I will attempt to use satellite imagery to investigate the causes of the counter-theoretical green-up observed in the Amazon region during the 2005 growing season (see Saleska et al. “Amazon Forests Green-Up During 2005 Drought” in Science Vol. 318, 26 Oct. 2006). In particular, the hypothesis I will be attempting to test is that the increase of canopy chlorophyll concentration during the drought is due to increased productivity of sub-dominant species with greater water use efficiency (WUE), following an initial wilting/drought deciduous behaviour of the dominant species. The initial wilt should show up as a slump in a vegetation index over a broad area, followed by a new (and anomalous) increase in the index as the sub-dominant species take over. Should this pattern be observed in areas that showed up as anomalously green in the Saleska paper and not in other regions of the amazon, I would wish to pick one or more smaller areas within each of these categories and try to use spectral analysis to see if a difference in the composition vegetation cover can be detected this way. The leaves of the plants with greater WUE should have different characteristics than those of the usual dominants, which I hope will show up in their spectral signature.

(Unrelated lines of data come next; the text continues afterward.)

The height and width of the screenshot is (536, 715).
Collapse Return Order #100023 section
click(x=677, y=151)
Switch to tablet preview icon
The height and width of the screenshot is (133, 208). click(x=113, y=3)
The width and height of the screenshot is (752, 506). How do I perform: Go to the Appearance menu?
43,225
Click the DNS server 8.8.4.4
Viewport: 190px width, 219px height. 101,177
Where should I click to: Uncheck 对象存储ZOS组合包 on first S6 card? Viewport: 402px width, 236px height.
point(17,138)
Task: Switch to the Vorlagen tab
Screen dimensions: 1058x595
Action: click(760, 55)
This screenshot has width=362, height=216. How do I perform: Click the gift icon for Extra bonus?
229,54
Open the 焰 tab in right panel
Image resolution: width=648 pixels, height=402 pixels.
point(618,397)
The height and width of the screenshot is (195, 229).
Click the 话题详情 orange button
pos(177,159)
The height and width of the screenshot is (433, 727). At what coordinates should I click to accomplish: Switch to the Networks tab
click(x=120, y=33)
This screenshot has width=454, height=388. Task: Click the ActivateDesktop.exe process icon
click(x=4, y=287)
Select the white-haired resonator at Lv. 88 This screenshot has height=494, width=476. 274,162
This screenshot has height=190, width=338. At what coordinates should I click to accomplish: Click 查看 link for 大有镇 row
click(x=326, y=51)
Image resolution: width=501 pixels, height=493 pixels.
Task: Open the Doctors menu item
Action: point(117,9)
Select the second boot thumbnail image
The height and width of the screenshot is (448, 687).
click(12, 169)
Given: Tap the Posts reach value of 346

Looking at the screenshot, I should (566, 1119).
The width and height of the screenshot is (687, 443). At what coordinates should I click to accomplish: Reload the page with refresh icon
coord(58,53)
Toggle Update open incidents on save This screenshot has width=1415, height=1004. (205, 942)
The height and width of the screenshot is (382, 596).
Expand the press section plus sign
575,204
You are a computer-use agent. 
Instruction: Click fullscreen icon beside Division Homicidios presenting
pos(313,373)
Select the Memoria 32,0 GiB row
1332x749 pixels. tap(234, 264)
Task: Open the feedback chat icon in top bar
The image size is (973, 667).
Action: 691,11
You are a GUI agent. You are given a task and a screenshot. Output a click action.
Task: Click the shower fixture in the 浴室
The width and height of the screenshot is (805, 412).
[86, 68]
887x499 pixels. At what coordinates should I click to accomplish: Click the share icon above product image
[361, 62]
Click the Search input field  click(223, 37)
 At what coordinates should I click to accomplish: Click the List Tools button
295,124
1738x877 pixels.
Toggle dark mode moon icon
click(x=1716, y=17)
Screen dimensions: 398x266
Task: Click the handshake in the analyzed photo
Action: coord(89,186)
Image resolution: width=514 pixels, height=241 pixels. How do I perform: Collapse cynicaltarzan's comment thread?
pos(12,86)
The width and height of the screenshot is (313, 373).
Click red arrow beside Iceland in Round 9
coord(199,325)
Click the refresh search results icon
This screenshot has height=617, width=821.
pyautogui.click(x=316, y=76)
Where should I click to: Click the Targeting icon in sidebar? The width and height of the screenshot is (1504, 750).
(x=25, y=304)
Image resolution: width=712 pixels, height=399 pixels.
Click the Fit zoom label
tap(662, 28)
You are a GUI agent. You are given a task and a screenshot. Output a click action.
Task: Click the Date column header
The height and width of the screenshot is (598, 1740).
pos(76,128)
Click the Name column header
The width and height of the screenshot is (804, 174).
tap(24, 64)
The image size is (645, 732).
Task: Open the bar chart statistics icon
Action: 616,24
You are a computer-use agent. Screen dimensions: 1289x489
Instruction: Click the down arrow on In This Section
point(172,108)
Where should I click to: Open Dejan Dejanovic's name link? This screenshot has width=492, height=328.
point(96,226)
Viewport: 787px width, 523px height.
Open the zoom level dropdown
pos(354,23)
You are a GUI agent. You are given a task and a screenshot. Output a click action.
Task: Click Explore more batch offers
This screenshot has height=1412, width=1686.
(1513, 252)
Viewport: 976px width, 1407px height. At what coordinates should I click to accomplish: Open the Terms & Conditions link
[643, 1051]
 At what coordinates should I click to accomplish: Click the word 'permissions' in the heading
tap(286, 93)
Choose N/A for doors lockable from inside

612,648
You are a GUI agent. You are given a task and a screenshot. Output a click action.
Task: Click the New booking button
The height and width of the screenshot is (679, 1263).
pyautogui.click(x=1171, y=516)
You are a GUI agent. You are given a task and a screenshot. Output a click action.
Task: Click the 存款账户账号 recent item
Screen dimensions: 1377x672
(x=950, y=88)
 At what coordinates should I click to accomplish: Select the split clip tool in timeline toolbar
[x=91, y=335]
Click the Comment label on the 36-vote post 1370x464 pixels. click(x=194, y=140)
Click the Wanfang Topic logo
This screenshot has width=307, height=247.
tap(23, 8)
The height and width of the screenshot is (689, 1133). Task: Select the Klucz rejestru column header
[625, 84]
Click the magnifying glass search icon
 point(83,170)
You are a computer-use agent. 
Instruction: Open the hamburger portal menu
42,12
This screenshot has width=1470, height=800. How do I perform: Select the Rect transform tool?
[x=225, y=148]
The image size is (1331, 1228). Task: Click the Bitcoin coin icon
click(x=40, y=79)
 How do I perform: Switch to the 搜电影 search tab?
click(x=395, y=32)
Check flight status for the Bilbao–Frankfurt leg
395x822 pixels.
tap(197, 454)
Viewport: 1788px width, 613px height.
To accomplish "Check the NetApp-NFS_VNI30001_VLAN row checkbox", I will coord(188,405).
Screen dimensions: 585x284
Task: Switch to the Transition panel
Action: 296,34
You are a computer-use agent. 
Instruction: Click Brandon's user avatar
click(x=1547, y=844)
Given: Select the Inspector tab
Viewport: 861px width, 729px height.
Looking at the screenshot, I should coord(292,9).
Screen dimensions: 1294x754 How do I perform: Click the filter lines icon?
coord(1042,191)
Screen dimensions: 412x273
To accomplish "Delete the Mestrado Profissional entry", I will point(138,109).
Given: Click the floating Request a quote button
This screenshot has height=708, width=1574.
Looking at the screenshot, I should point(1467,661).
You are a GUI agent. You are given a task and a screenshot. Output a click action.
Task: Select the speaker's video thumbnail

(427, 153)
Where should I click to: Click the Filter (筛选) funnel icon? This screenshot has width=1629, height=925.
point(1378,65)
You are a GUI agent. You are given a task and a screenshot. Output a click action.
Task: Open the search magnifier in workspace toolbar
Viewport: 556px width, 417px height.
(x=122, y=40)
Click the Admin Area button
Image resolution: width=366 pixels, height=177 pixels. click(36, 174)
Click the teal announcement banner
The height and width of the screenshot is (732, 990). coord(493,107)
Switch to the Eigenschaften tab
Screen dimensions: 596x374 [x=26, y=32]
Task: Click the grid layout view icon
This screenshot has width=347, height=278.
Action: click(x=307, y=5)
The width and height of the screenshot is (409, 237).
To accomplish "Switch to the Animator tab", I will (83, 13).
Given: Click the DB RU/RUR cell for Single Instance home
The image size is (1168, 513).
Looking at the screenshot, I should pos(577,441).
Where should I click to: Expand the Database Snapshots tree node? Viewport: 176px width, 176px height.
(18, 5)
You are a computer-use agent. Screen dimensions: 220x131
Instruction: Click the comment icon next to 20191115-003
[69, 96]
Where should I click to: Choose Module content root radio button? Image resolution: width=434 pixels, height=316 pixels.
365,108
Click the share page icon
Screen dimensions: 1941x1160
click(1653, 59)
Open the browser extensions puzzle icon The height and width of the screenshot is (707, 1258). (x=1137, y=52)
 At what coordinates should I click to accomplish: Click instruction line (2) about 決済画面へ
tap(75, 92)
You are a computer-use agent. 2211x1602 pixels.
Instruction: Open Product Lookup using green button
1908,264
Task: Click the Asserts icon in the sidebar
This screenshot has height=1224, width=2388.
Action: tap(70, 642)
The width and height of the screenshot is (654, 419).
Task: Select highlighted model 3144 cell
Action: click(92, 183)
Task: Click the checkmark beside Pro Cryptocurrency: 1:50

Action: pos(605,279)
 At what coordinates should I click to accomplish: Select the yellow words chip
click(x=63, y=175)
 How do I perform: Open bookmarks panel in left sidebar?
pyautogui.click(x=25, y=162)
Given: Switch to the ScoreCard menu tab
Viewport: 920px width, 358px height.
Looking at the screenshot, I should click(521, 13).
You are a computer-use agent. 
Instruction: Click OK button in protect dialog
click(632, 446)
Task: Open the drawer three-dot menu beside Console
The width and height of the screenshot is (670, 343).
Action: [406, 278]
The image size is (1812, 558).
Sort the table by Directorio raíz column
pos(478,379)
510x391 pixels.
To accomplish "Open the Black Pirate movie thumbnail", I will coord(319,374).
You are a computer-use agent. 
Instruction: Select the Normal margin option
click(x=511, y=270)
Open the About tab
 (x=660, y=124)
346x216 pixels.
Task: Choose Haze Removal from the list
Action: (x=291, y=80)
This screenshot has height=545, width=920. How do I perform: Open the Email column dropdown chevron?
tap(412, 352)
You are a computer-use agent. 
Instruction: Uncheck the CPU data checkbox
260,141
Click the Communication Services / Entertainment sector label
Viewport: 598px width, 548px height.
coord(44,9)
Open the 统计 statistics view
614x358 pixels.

The project should help me with establishing a region for my Master’s research, which will deal with changing hydrology and its influence on species composition of plant communities. The Amazon is one region I am considering to work in and if the hypothesis outlined above is borne out by the evidence, I would in all probabiliy choose to go there.

The broader significance of this research is that it should inform the way that amazon rainforests are modeled in coupled atmoshpere-vegetation models. The current models predict that the rainforest will collapse to savannah as a result of the influence of climate change on its hydrological cycle. There are very good reasons to believe this model prediction is incorrect (because of the 2005 observations and also because the models predict this collapse of the forest when fed atmospheric data from the past several decades, when they it did not in fact turn to savannah). One way of improving the predictive power of the model would be to include in the models sub-dominant components of the forest community with diverse strategies of obtaining and conserving water. If it can be shown that such sub-dominant species give the community greater resilience in the face of drier conditions, they would no doubt be incorporated into the model as a separate component of the vegetation. This may lead the models to accurately predict the actual fate of the amazon forest in the near future.